L'étude a porté sur 907 participantes âgées de 18 à 30 ans au début de l'étude. Ils ont été suivis pendant 30 ans, période durant laquelle ils ont passé des tests pour mesurer la mémoire, les capacités verbales, la vitesse de traitement et l'attention.

Au moment des tests, 66 participantes souffraient du syndrome des ovaires polykystiques.

Lors d’un test mesurant l’attention, les participants ont examiné une liste de mots de différentes couleurs et ont été invités à indiquer la couleur de l’encre plutôt que de lire le mot lui-même. Par exemple, le mot « bleu » pourrait être affiché en rouge, la bonne réponse serait donc rouge.

Les chercheurs ont découvert que pour ce test, les personnes atteintes du syndrome des ovaires polykystiques avaient un score moyen environ 11 % inférieur à celui des personnes non atteintes.

Après ajustement en fonction de l'âge, de la race et de l'éducation, les chercheurs ont découvert que les personnes atteintes du syndrome des ovaires polykystiques avaient des scores inférieurs à trois des cinq tests effectués, en particulier dans les domaines de la mémoire, de l'attention et des capacités verbales, par rapport à celles qui n'en souffraient pas.

Aux années 25 et 30 de l’étude, un groupe plus restreint de 291 participants ont subi des scintigraphies cérébrales. Parmi eux, 25 souffraient du syndrome des ovaires polykystiques. Avec ces analyses, les chercheurs ont examiné l’intégrité des voies de la substance blanche dans le cerveau en observant le mouvement des molécules d’eau dans les tissus cérébraux.

Les chercheurs ont découvert que les personnes atteintes du syndrome des ovaires polykystiques avaient une intégrité de la substance blanche plus faible, ce qui peut indiquer des signes précoces de vieillissement cérébral.

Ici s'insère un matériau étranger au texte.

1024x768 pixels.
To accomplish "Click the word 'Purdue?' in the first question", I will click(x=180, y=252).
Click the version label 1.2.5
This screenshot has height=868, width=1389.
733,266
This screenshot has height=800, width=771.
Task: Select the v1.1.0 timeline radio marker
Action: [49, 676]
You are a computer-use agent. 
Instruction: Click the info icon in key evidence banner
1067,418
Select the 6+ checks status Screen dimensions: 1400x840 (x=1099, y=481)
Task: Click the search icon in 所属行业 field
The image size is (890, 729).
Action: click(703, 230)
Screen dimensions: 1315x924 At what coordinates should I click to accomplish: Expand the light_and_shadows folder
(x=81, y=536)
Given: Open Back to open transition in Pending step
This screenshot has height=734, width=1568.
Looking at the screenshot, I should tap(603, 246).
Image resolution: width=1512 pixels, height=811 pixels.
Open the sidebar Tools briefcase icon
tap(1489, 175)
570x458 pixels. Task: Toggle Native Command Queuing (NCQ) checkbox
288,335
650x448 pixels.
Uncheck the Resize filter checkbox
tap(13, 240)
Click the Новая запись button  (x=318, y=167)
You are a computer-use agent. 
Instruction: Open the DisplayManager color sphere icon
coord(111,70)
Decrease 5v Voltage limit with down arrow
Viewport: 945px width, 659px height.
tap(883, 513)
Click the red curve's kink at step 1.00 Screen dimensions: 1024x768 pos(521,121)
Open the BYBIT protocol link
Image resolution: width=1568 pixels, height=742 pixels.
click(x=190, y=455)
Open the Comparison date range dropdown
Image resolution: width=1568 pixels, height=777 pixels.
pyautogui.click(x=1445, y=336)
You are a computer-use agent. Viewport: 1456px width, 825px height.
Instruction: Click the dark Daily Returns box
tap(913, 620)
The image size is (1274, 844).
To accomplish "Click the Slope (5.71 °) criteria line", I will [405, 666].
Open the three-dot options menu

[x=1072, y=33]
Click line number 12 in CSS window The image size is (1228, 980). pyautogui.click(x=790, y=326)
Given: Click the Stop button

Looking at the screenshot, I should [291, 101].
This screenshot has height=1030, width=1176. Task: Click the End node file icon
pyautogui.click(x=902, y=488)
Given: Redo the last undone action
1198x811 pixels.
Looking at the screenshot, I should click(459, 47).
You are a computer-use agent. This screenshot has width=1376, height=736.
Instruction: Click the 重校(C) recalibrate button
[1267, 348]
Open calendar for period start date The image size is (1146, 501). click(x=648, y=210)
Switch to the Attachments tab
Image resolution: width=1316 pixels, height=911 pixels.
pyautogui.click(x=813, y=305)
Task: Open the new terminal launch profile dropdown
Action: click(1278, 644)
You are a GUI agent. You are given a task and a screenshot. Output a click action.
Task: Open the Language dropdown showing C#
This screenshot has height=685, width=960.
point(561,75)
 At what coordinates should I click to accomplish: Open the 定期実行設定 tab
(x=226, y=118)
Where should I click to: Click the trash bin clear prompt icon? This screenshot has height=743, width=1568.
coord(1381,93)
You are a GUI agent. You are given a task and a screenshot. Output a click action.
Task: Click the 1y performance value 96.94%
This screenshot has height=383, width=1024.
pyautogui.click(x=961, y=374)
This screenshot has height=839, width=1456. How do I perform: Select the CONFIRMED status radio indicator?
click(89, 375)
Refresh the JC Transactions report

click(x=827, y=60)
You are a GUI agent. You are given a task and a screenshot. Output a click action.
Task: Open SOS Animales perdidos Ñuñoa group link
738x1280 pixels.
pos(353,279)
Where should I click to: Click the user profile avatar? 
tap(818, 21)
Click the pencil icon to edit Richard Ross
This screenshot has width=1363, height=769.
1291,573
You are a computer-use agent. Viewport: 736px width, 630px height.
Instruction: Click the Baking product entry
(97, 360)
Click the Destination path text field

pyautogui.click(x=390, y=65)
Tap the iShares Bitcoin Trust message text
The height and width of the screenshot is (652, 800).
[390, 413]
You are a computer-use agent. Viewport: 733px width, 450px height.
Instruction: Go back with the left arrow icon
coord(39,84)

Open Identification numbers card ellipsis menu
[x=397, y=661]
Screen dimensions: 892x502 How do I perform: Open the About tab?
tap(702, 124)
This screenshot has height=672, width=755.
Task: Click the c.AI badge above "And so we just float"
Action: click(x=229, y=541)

“Des recherches supplémentaires sont nécessaires pour confirmer ces résultats et déterminer comment ce changement se produit, notamment en examinant les changements que les gens peuvent apporter pour réduire leurs chances de penser et leurs problèmes de mémoire”, a déclaré Huddleston. “Apporter des changements comme incorporer davantage d'exercices cardiovasculaires et améliorer la santé mentale pourrait également contribuer à améliorer le vieillissement cérébral de cette population.”

Une limite de l'étude était que le diagnostic du syndrome des ovaires polykystiques n'était pas posé par un médecin mais était basé sur les niveaux d'androgènes et les symptômes auto-déclarés, de sorte que les participants ne se souvenaient peut-être pas de toutes les informations avec précision.

L'étude a été financée par l'Université de Californie à San Francisco.